Ms Haugen, who began working for the social site in 2019 and resigned in April 2021, leaked internal documents to The Wall Street Journal, the Securities and Exchange Commission, Congress and other news outlets.

The documents reveal that the social network knows about the damages it brings to certain populations and demographics.

The documents claim Facebook has opted to focus on profit before fixing those issues, which range from hate speech to posts inciting violence, and mental health dangers for teenage users.

“There were conflicts of interest between what was good for the public and what was good for Facebook,” Ms Haugen told CBS News's 60 Minutes on Sunday evening.

“Facebook over and over again chose to optimise for its own interests, like making more money.”

Ms Haugen is also due to testify before a Senate commerce subcommittee on Tuesday, where she will claim Facebook is operating with no oversight.

The committee met last week and heard testimony from Facebook's head of global security, Antigone Davis, who said that Instagram was not harmful to teens.

"When we realised tobacco companies were hiding the harms it caused, the government took action," Ms Haugen's prepared testimony says, according to Reuters.

"When we figured out cars were safer with seatbelts, the government took action. I implore you to do the same here."

The company is also facing federal challenges and anti-trust cases in claims of monopolisation, from the Federal Trade Commission and US legislators in Washington.

"This is just the latest in a series of revelations about social media platforms that make clear that self-regulation is not working," White House press secretary Jen Psaki said on Monday.

Ms Psaki said President Joe Biden and his administration would support "fundamental reforms [and] efforts to address these issues".

White House: 'Social media self-regulation is not working'

White House: 'Social media self-regulation is not working'

The harder they fall

The crises over Sunday and Monday are also hitting Facebook's pocket.

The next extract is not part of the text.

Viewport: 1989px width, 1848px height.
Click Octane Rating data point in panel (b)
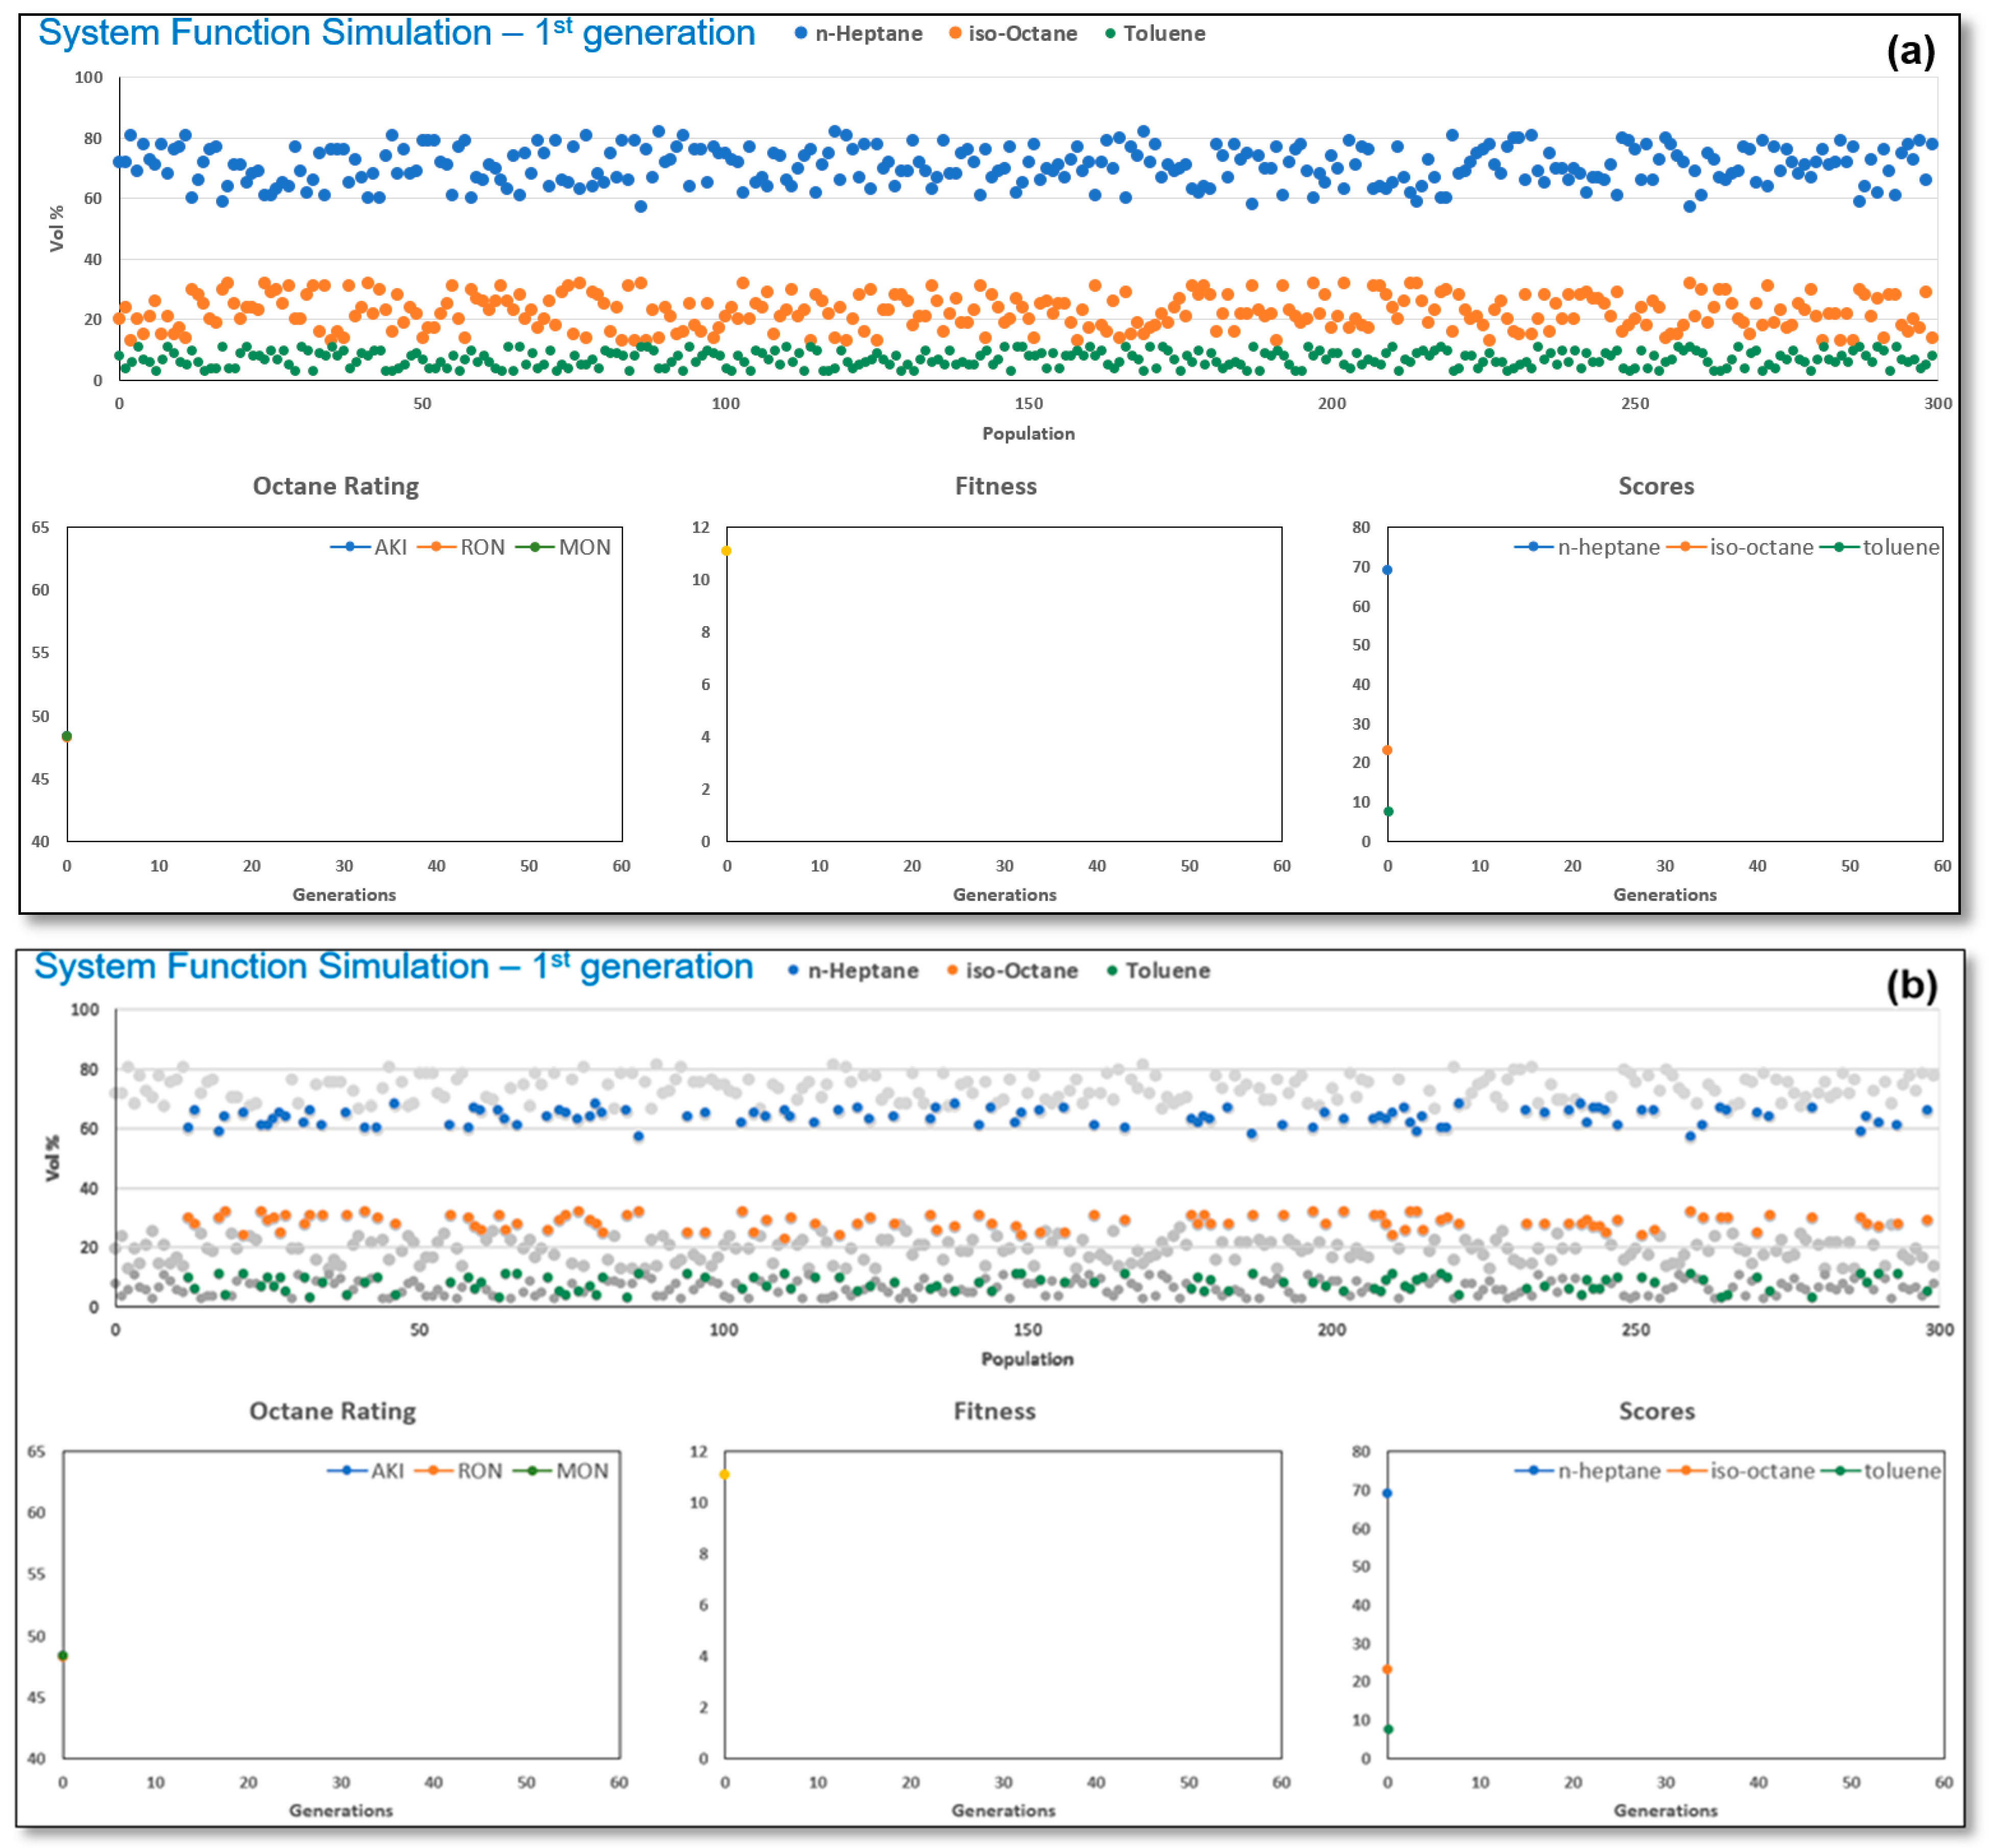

Facebook is financially known as the fifth most valuable company, according to Reuters, and the company's stock has declined about 5 per cent on Monday.

Mr Zuckerberg may have lost at least $7 billion in net worth with the stock decline, making him fall in a global ranking of billionaires, Bloomberg News reported.

Why was Facebook down?

Explained: Why did WhatsApp, Facebook and Instagram go down?

Facebook blamed a "faulty configuration change" for the outage.

Facebook's vice president of infrastructure Santosh Janardhan apologised on Tuesday morning.

"To all the people and businesses around the world who depend on us, we are sorry for the inconvenience caused by today’s outage across our platforms. We’ve been working as hard as we can to restore access, and our systems are now back up and running," he posted on Facebook.

"Our engineering teams have learned that configuration changes on the backbone routers that coordinate network traffic between our data centers caused issues that interrupted this communication. This disruption to network traffic had a cascading effect on the way our data centers communicate, bringing our services to a halt."

"Our services are now back online and we’re actively working to fully return them to regular operations. We want to make clear at this time we believe the root cause of this outage was a faulty configuration change."